The Treasury repo transactions of the Fund with any direct participants of a CCA will be subject to the mandatory clearing requirement. Compliance with the clearing mandate for Treasury repo transactions will be required by June 30, 2027. The Fund will be required to clear all or substantially all of its Treasury repo transactions as of the compliance date. There are currently substantial regulatory and operational uncertainties associated with the implementation of these requirements which may affect the cost, terms and/or availability of cleared repo transactions.
The Fund will not invest in repurchase agreements that do not mature within seven days if any such investment, together with any other illiquid assets held by the Fund, amount to more than 5% of its net assets. The Fund’s investments in repurchase agreements may at times be substantial when, for example, in the view of the Fund’s Adviser, liquidity or other conditions warrant.
Demand Features. The Fund may acquire securities or other obligations that are subject to puts and standby commitments (“Demand Features”) to purchase the securities at their principal amount (usually with accrued interest) within a specified period (usually seven days) following a demand by the Fund. These rights may be available at only specified intervals and may be referred to as a put, demand feature or “standby commitment,” depending on its characteristics. Securities and other obligations with Demand Features carry a feature that gives the Fund the right to tender the securities or other obligations to a specified party, usually the issuer or a remarketing agent, prior to maturity. The Fund may also purchase long-term bonds (sometimes referred to as “put bonds”), which are subject to the Fund’s commitment to put the bond back to the issuer at par at a designated time within thirteen months
and the issuer’s commitment to so purchase the bond at such price and time. The purpose of engaging in transactions involving Demand Features is to maintain flexibility and improve liquidity.

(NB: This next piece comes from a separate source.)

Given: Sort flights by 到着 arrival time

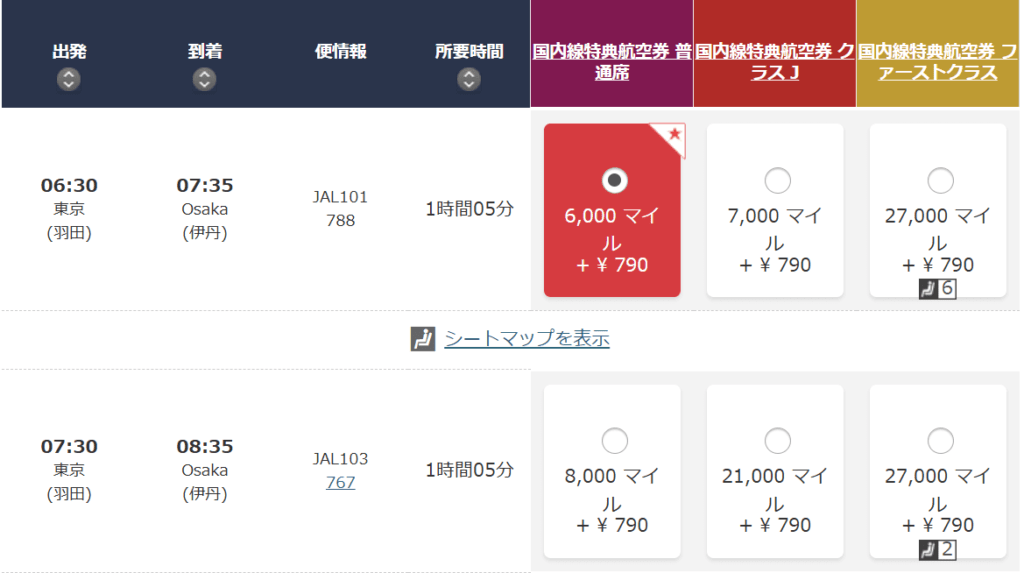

Under a “standby commitment,” a dealer agrees to purchase, at the Fund’s option, specified securities at a specified price. The Fund will acquire these commitments to facilitate portfolio liquidity. Standby commitments may also be referred to as put options.

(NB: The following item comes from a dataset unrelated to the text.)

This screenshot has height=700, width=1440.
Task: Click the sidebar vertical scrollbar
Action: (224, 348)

Demand Features may be issued by the issuer of the underlying securities, a dealer in the securities or by another third party and may not be transferred separately from the underlying security. The underlying securities subject to a put may be sold at any time at market rates. The Fund may pay a premium for puts and other Demand Features and, as a result, the aggregate price which the Fund pays for securities with these features may be higher than the price which otherwise would be paid for the securities. A premium paid will have the effect of reducing the yield otherwise payable on the underlying security.
Generally, the Fund may exercise Demand Features (1) upon a default under the terms of the underlying security, (2) to maintain its portfolio in accordance with its investment objective and policies or applicable legal or regulatory requirements or (3) as needed to provide liquidity to the Fund. There is no assurance that standby commitments or other Demand Features will be available to the Fund or that standby commitments or other Demand Features will be available under all market conditions or available on satisfactory terms. Demand Features are subject to the credit risk of the entity providing the Demand Feature.

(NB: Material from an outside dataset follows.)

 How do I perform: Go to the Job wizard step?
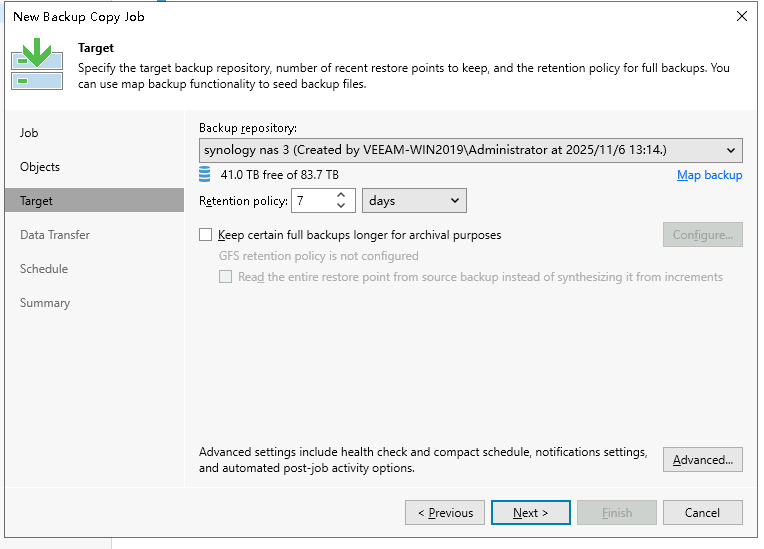pos(30,133)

In addition, Demand Features may be backed by a bank letter of credit or guarantee, or the credit enhancement issued with respect to such instrument, which may permit the Fund to sell the instrument at designated times and prices. The credit standing of the bank or financial institution providing this feature affects the credit quality of the underlying obligation. The ability of a bank or other financial institution to fulfill its obligations under a letter of credit, guarantee or other liquidity arrangement might be affected by possible financial difficulties of its borrowers, adverse interest rate or economic conditions, regulatory limitations or other factors. Changes in the credit quality of these financial institutions could cause losses to the Fund and affect its share price. In addition, Demand Features provided by foreign banks involve certain risks associated with foreign investments. Credit and liquidity enhancements may have conditions that limit the ability of the Fund to use them when the Fund wishes to do so.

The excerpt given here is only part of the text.